Thanks, Miao,
so the problem is that cow_file_range() joins transaction, allocates
space through btrfs_reserve_extent(), then detaches from transaction.
And then btrfs_finish_ordered_io() joins transaction again, adds a
delayed ref and detaches from transaction. So if between these two,
the transaction commits and we crash, then yes, the allocation is
lost.
Alex.
On Tue, Mar 4, 2014 at 8:04 AM, Miao Xie <miaox@xxxxxxxxxxxxxx> wrote:
> On sat, 1 Mar 2014 20:05:01 +0200, Alex Lyakas wrote:
>> Hi Miao,
>>
>> On Wed, Jan 15, 2014 at 2:00 PM, Miao Xie <miaox@xxxxxxxxxxxxxx> wrote:
>>> When we mounted the filesystem after the crash, we got the following
>>> message:
>>> BTRFS error (device xxx): block group 4315938816 has wrong amount of free space
>>> BTRFS error (device xxx): failed to load free space cache for block group 4315938816
>>>
>>> It is because we didn't update the metadata of the allocated space until
>>> the file data was written into the disk. During this time, there was no
>>> information about the allocated spaces in either the extent tree nor the
>>> free space cache. when we wrote out the free space cache at this time, those
>>> spaces were lost.
>> Can you please clarify more about the problem?

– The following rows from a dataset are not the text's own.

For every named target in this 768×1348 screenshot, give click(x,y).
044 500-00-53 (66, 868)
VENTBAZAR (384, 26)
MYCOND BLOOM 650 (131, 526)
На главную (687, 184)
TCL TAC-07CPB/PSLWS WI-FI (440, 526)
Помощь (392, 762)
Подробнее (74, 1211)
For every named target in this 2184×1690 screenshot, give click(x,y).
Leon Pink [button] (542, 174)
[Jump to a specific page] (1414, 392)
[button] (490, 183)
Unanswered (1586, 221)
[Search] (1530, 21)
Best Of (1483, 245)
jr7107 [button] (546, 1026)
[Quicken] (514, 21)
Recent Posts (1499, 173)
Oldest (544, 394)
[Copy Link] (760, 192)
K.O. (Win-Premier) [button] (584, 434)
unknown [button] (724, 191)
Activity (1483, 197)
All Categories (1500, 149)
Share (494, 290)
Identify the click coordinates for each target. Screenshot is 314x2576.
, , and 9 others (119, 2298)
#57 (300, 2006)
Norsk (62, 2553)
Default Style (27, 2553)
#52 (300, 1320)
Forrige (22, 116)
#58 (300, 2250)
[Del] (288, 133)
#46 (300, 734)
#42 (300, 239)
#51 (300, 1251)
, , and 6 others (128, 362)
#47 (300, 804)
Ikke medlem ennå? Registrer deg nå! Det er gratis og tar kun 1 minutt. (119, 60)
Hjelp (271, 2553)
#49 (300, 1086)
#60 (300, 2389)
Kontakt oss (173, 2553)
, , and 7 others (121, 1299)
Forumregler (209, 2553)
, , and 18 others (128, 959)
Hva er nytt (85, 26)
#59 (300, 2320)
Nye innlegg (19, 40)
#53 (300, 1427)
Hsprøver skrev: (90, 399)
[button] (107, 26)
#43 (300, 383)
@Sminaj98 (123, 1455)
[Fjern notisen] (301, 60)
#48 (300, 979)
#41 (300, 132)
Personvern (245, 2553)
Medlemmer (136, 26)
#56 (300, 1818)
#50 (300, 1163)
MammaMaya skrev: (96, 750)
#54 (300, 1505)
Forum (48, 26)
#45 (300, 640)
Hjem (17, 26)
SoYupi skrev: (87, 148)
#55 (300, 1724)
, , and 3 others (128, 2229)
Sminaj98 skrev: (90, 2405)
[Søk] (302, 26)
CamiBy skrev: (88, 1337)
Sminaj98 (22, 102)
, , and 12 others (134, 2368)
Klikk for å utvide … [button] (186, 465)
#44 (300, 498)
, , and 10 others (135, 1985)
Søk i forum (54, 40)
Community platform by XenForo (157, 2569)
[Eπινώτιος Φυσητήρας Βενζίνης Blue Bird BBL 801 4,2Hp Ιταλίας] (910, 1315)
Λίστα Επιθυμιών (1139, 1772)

>> So I understand that we allocate something from the free space cache.
>> So after that, the free space cache does not account for this extent
>> anymore. On the other hand the extent tree also does not account for
>> it (yet). We need to add a delayed reference, which will be run at
>> transaction commit and update the extent tree. But free-space cache is
>> also written out during transaction commit. So how the issue happens?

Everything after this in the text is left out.